Pay cut for auto workers means payoff for UAW

The acceptance by the United Auto Workers of a contract imposing pay cuts of up to 40 percent on workers at New Castle Machining and Forge in New Castle, Indiana illustrates some important truths about the UAW.

The New Castle parts factory, presently owned by DaimlerChrysler, is set to be transferred to Michigan-based Metaldyne Corporation in September. The UAW agreed to the massive pay cuts in return for an understanding by Metaldyne that it would not interfere with efforts by the UAW to organize 10 other facilities, presently nonunion, that are owned by the auto parts manufacturer.

Last year Metaldyne approached DaimlerChrysler about a joint venture and possible sale of the New Castle facility. The proposal sparked outrage among the workers, who feared the sale would threaten jobs, pensions and wages. There were demands by New Castle Machining and Forge workers that the UAW invoke the clause in its national agreement with DaimlerChrysler prohibiting the sale of parts plants. When the national UAW leadership in Detroit refused to take any action, the local organized a picket at UAW international headquarters in Detroit. Workers also picketed DaimlerChrysler headquarters in Auburn Hills, Michigan.

Having permitted workers to let off some steam, the UAW Local 351 leadership soon wound up the protests, declaring further opposition to the sale futile. In January 2003 Metaldyne took over direct control of plant operations.

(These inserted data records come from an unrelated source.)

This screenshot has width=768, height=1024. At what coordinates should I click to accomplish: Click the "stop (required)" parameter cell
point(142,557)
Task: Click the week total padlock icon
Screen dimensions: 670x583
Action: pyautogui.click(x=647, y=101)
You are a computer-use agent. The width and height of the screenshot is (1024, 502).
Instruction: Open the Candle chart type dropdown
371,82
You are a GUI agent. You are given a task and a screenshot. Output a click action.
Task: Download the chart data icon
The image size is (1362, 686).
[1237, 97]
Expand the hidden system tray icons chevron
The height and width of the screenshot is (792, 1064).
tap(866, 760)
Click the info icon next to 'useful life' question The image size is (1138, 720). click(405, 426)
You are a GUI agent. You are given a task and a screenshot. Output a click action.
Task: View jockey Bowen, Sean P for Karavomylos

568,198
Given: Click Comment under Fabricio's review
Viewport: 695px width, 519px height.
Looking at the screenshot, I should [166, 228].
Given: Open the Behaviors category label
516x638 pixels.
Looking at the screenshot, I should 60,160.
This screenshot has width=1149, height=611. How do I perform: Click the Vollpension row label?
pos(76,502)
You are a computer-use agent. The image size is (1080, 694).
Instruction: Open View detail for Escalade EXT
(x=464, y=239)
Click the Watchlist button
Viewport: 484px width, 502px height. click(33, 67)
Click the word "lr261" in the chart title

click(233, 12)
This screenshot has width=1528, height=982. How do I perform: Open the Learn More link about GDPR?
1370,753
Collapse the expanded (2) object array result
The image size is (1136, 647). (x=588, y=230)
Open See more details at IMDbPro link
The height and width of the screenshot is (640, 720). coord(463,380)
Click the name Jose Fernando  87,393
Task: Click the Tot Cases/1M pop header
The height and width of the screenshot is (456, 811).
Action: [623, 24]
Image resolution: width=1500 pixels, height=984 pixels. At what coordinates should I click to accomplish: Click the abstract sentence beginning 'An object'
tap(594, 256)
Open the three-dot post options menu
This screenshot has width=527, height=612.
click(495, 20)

The national UAW leadership did not at any point oppose the sale of the New Castle facility to Metaldyne, despite the fact that Metaldyne insisted on steep pay cuts. This was because the parts maker had expressed from the start its willingness to work with the union. Early this year Metaldyne and the UAW went into intense closed-door negotiations to hammer out an agreement.

Under the terms of the proposed pact announced in mid-May, the wages of workers at New Castle Machining and Forge will fall from around $26 an hour to $16 an hour. In an attempt to diffuse opposition, the UAW negotiated an incentive for some 400 New Castle workers to retire. The remaining 800 are eligible to transfer to a transmission plant 60 miles away. Workers able to transfer will remain under the DaimlerChrysler national agreement and be paid according to the higher pay scale stipulated by that contract.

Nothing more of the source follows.